Skoda gilt noch vor Seat als größter konzerninterner Konkurrent für die Hauptmarke mit dem VW-Logo. Dabei war Skoda der zuletzt deutlich bessere Gewinnbringer: Die Renditekraft der Marke mit dem geflügelten Pfeil lag in den ersten neun Monaten 2015 fast dreimal so hoch wie die der Kernmarke. VW-Pkw tritt jedoch auch stark in Vorleistung für die Schwestermarken, etwa in der Forschung und Entwicklung.

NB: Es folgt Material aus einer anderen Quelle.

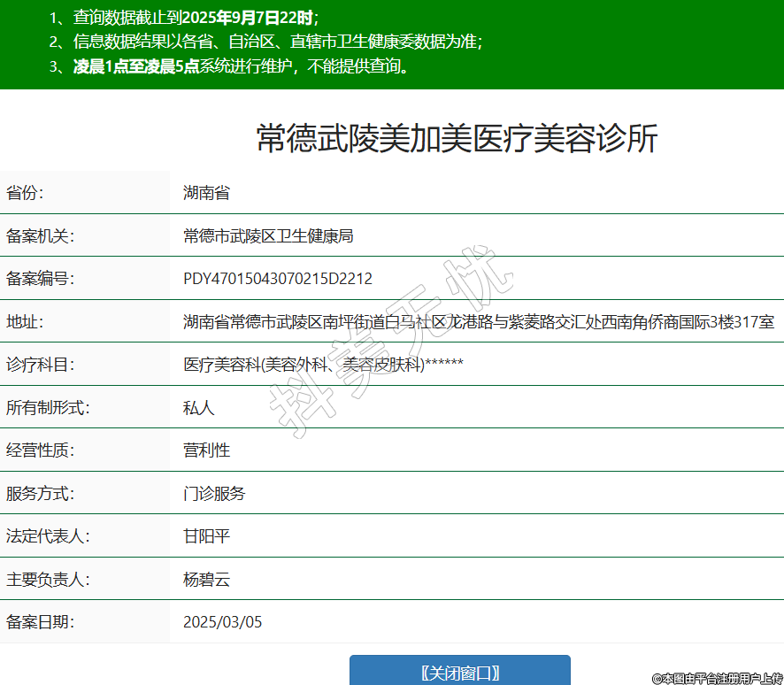Click the business nature value 营利性

(x=206, y=450)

Der neue Skoda-Chef Bernhard Maier startete am Montag seine Führungsaufgabe bei der tschechischen VW-Tochter mit einem Lob für die Autobauer-Tradition des Nachbarlandes. „Dieses Unternehmen repräsentiert in herausragender Weise die Bedeutung Tschechiens und Böhmens als eine der Wiegen des Automobilbaus in Europa“, sagte der 55-Jährige. Die Skoda-Wurzeln reichen bis ins 19. Jahrhundert. Maier hatte zuvor als Vertriebschef bei Porsche gearbeitet. Er folgt auf Winfried Vahland, der den VW-Konzern auf eigenen Wunsch verließ.